The Flying Lovers of Vitebsk (review)

The pressure was high and the colours were bright as Emma Rice painted the final strokes of her career as Artistic Director of the the internationally acclaimed Kneehigh. In an innovative explosion of music, balloons, paint-brushes, banners, torches, choreography and confetti, this production ironically may not be anything new from the company’s renowned style, but this jagged love story does not fail to charm and enchant.

Rice weaves and stitches together the realms of reality and fairy-tale in Daniel Jamieson’s The Flying Lovers of Vitebsk. Centred on the Jewish Russo-French artist Marc Chagall, and his wife Bella as they catapult through the highs and lows of the early 20th century, the works of Chagall are transferred to a spectacular theatrical aesthetic. With a design by Sophia Clist making clever use of ropes and off-kilter angles, the creative team brings to life the dynamic relationship of this off-kilter couple.

The lighting design brought this set into dazzling definition. Chagallian combinations of colour make this passionate production as pretty as his pictures. Although the show’s emphasis was not on the works of Chagall specifically, the pace of the production would have benefited from a prior knowledge of his art in order to identify the subtleties of their physical and creative references. The clarity of the storytelling still enabled a characterful means of introductory access to his paintings and inspirations.

Marc Antolin and Audrey Brisson, who play the eponymous couple, work fantastically in tandem. They harmonise both in voice, movement and character. Antolin creates an endearingly eccentric impression of Chagall.  His cheeky smile and Welsh intonation, despite jarring against the Eastern European cultural backdrop, allows for the storytelling process to flourish at the heart of the tale.  A special mention must go to Brisson, whose training with Cirque du Soleil certainly blossoms, with spine-chilling vocals soaring above the upper-ranges and then across the many languages touched upon in the score, glistening with Amelie-esque charisma.

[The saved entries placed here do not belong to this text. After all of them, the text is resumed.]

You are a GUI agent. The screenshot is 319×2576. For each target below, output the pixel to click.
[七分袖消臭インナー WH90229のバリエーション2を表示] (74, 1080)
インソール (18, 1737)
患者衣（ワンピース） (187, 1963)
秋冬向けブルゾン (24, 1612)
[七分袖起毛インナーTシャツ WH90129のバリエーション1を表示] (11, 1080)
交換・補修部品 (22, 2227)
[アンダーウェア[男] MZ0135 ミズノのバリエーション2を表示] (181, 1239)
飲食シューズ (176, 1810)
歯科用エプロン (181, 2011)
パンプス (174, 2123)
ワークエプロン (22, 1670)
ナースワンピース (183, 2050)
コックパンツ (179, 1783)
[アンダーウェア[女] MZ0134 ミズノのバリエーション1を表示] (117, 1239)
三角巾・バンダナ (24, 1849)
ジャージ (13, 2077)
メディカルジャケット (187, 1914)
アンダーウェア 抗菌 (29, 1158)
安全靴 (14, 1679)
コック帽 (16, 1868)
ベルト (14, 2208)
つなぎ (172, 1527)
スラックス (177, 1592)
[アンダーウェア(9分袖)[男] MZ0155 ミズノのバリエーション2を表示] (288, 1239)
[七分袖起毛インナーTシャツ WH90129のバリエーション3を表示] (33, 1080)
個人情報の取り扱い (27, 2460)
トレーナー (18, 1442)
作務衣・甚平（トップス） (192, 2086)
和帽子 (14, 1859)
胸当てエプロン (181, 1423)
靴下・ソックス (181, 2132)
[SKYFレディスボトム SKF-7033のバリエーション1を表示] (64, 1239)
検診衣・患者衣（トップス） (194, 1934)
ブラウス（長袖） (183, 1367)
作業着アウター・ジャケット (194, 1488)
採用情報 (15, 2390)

Ian Ross composes and performs an entirely original score which severely interlocks with the stage action, executed faultlessly by two actor-musicians. This beckons the on-stage pace when it slows, sensitively combining Jewish and Russian influences with the tinkering riffs of a fairytale.

A total running time of two hours is brief to tell a balanced tale of the individuals in the melting pot of their revolutionary historical context. Moments of tension between the lovers in their artistic disparities did seem glossed over, with almost nonsensical resolutions. Luckily, the quality of this gloss was elegant in style, leaving a feeling of achieving a lot in a little, an extravagance synonymous with Kneehigh.

The action was obvious, but the clearly interacting creative elements made it a show to be universally enjoyed. The style was not a reinvention of Kneehigh, but rather an epitome of its prime. This simple story may not have provoked food for thought further than its own world, but it reaffirmed that nothing is more spellbinding than the telling of a tale.

The Flying Lovers of Vitebsk magically portrays the trials of being an artist in the crossovers between muses and inspiration, love and reality and how they interlink with artistic expression. Not only does the subject matter strike a personal note with Emma Rice as a director, but this piece acts as a farewell love song; Rice herself was one of the flying lovers in the original Theatre Alibi production, after all.

With Rice’s Kneehigh socks fully pulled up, having completed a full-circled cycle ending where she began, we can now only shift in our seats, waiting with wide-eyed anticipation for her to spin Shakespeare’s Globe.